One leading rational of this work is to investigate the model’s ability to address ecological challenges such as estimating the abundance of a given species (census) or detecting anomalous spatial features. We use both mobile and immobile simulated transects to illustrate how the model could be used in the first problem. The probability of counting the same animal multiple times can then be estimated using Monte Carlo simulations. The second issue is, for instance, to detect spatial voids in empirical movement paths. The location of animals may present empty spatial voids (or holes) of various sizes. This may be related to environmental conditions such as urban areas, water, cliff, or other ecological reasons (such as interactions with other individuals \(\textit{e.g.}\) repulsive marks) and other factors. Using numerical simulations of the model, we are able to detect anomalous voids in the dataset, that are not related to randomness but to human activity. The void 1 (deer 1) reveals that some environmental changes took place between the recording time of the GPS location in 2010 and the satellite image in 2018. After cross-checking with additional information from the OFB, we learned that the identified area was a forest enclosure. This explains why the deer was not able to reach this area. Both voids 1 and 2 of deer 4 also are related to human activities: forest roads, buildings and one artificial reservoir.

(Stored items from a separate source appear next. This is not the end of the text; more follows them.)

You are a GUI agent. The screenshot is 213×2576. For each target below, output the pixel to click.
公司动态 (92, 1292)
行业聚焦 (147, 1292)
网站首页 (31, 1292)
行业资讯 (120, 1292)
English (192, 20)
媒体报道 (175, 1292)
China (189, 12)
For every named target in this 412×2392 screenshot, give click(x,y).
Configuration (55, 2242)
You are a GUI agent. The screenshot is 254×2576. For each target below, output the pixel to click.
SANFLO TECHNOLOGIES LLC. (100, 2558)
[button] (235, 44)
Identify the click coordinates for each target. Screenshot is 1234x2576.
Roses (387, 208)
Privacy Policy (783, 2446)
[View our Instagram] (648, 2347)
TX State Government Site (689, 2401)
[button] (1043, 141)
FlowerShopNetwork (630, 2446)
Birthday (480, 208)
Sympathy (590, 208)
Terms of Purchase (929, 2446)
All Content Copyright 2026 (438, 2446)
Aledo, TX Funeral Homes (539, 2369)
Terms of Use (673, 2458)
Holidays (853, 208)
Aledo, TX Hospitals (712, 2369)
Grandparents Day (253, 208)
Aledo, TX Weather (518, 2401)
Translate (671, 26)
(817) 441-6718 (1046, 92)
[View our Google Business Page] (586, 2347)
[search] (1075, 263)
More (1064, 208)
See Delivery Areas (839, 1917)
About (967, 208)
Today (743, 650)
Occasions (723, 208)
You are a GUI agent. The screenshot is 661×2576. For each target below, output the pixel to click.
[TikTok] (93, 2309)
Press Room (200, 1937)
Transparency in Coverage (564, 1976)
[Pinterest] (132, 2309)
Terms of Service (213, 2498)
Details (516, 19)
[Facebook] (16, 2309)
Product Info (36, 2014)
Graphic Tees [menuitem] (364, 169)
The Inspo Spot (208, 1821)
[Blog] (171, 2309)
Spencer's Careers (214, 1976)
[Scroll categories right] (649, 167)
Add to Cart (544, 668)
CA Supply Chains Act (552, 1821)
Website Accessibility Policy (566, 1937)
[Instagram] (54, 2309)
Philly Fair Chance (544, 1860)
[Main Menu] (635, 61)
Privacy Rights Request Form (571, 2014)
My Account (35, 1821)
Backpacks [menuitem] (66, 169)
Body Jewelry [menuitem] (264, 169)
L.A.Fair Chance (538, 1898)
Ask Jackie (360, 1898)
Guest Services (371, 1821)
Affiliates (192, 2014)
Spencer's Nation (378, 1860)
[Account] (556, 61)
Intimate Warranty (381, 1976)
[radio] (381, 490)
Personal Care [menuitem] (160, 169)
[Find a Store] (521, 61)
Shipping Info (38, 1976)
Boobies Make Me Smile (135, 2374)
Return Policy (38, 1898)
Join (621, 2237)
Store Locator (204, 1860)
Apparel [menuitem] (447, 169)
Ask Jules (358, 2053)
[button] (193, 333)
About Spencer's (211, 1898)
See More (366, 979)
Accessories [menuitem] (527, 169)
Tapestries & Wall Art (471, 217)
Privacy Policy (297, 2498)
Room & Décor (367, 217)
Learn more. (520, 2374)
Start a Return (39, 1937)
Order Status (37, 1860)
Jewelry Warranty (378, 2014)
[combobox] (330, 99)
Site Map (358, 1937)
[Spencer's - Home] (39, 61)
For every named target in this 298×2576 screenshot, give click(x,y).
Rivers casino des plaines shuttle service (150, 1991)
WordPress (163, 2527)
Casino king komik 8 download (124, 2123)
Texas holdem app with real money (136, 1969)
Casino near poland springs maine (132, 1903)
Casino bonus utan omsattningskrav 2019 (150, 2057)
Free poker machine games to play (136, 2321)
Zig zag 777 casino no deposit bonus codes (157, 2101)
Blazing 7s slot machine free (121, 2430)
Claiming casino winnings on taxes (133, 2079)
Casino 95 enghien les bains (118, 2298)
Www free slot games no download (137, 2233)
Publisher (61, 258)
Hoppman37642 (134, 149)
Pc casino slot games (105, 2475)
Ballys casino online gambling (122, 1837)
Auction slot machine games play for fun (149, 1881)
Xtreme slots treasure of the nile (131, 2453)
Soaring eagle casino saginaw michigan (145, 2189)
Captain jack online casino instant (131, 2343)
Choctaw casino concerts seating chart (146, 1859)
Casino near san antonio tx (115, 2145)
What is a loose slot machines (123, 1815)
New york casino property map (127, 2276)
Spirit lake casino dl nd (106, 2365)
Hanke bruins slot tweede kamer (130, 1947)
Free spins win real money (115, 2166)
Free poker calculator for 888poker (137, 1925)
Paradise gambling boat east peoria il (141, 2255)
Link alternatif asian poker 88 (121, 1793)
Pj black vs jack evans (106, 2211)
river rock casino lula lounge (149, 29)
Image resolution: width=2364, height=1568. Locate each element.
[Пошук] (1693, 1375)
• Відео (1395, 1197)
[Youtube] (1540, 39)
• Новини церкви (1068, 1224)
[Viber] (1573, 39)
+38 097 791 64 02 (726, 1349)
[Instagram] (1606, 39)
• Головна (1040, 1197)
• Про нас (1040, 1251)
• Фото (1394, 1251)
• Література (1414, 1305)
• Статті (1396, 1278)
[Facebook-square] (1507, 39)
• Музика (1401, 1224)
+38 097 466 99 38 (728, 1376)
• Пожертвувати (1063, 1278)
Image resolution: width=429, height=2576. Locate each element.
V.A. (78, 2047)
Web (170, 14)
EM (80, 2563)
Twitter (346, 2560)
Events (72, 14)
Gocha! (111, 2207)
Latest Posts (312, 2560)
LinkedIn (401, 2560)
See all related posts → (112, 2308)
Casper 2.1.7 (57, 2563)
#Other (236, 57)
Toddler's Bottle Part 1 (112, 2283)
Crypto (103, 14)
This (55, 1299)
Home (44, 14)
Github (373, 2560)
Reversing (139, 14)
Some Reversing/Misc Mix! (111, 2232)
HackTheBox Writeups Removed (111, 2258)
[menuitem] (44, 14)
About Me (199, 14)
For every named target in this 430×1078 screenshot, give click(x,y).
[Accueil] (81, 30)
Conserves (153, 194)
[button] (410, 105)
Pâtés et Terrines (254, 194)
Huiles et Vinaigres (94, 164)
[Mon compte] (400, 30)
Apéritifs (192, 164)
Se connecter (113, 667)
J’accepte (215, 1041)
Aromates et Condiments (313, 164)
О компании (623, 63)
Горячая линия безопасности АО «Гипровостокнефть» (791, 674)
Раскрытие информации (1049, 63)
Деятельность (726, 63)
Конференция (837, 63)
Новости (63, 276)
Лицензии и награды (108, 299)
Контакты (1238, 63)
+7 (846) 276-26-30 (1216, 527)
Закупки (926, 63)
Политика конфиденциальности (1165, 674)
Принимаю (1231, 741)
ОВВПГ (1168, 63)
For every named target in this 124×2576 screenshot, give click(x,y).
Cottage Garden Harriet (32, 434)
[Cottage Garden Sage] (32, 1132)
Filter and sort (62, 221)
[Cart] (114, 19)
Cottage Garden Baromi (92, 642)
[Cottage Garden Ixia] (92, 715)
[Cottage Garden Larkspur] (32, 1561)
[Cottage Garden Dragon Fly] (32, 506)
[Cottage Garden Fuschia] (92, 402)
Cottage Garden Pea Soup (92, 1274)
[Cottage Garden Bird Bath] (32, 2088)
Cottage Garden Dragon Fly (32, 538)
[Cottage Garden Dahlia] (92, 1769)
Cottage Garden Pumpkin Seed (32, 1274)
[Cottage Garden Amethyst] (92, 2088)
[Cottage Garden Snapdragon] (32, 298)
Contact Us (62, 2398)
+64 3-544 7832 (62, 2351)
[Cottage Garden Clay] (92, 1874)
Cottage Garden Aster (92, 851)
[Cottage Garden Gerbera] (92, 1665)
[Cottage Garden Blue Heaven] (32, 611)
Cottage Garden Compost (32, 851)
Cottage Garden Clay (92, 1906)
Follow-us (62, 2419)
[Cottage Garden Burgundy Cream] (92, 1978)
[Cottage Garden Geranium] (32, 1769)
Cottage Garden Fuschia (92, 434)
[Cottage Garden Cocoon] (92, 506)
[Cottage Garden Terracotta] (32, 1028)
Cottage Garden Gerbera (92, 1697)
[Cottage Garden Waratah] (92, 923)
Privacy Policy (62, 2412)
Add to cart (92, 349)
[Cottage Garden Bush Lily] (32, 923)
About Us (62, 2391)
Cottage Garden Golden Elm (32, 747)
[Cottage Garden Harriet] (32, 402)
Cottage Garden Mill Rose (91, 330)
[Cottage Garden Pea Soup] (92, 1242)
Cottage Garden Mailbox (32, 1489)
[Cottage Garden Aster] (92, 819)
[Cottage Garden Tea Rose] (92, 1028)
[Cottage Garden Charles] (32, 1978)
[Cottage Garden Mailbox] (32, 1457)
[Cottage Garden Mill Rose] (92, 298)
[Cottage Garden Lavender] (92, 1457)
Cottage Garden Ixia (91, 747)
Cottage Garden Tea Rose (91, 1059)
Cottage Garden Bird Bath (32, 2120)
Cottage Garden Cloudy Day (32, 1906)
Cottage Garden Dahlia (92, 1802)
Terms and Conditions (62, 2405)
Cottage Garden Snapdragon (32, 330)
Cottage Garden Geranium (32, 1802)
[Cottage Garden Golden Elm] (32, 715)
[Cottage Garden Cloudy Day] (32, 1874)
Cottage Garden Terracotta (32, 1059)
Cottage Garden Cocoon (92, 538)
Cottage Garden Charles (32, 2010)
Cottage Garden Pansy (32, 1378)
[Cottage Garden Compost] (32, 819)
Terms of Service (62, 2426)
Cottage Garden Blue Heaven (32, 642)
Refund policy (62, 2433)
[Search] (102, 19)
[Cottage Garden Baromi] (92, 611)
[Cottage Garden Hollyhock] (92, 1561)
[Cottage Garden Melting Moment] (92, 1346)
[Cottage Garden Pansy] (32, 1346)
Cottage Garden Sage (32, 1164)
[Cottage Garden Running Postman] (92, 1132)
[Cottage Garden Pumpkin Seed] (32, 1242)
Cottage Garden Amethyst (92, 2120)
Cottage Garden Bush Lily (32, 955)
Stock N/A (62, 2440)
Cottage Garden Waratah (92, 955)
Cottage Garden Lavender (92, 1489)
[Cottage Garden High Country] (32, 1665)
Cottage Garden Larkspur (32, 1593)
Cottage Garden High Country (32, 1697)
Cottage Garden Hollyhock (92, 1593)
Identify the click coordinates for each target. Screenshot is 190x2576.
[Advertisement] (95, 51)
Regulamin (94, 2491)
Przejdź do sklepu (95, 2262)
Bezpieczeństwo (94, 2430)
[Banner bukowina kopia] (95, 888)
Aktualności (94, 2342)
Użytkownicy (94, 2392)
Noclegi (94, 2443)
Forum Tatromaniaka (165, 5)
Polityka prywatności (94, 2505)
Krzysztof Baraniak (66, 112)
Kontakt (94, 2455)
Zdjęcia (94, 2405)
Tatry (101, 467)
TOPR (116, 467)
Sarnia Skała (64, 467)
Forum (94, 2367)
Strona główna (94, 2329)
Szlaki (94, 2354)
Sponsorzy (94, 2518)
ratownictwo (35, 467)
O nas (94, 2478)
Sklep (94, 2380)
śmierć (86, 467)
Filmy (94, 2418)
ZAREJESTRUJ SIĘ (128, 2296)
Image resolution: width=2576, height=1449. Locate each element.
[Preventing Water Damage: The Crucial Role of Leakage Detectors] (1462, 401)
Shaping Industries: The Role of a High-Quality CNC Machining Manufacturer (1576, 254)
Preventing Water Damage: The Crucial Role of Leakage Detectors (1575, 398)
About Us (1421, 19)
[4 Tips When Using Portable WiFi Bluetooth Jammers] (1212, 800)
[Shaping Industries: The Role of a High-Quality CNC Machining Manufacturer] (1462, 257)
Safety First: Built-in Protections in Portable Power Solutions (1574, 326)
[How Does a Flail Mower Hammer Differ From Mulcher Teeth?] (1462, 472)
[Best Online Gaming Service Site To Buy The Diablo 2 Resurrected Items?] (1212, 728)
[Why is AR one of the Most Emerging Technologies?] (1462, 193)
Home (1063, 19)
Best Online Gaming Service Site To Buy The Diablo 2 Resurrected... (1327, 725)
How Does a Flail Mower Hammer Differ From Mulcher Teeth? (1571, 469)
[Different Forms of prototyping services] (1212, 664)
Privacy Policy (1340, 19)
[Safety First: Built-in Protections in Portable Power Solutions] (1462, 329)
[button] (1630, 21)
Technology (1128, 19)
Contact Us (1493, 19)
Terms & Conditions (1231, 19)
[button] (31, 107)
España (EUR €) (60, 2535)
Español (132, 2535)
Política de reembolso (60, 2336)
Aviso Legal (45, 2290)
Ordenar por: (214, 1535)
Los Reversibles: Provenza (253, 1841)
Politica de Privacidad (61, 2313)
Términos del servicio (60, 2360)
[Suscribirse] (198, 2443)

This work introduces a tractable model, based on a two-dimensional BCR for describing animal movement in discrete time and continuous space. The model allows for a direct and explicit estimation of the three parameters that provide the optimal design regarding the studied statistics. Moreover, it allows for deriving reliable (i.e. independent from the GPS sampling rate) and quantitative information about the components of animal movement. Results show that combining the parameters is a key component in modeling movement, while allowing for an accurate description of the turning angles, home range size and census issues. The model also has practical applications for addressing ecological issues such as census or spatial anomalies. While we only focus on 5 animals to demonstrate the approach, the model is general and can be applied to any other species. We considered only one attractor per animal in the proposed approach and both the existence and influence of multiple attractors are yet to be investigated. Additional behavior features such as the spatial reinforcement, memory of n previous steps, activity rhythms (such as the circadian cycle), distance from the attractor, landscape/habitat effect66, interactions with other animals and topological issues are currently being investigated and will be included in a future work. Comparing the proposed method to other existing approaches, such as the HMMs, would allow for evaluating its benefits and disadvantages in terms of both precision (error) and computational resources. In particular, the scale invariance of the parameters may provide a benefit compared to other scale-dependent approaches. An additional improvement would be to consider \(d_{\min }\) as an average speed cutoff instead of a distance cutoff. This would allow for capturing immobile or slower movements independently from the average sampling time \({\overline{T}}\). Another point of interest is the development of a continuous version of the proposed model, where the direction of the step is drawn from a specific distribution, whose parameters are yet to be empirically characterized.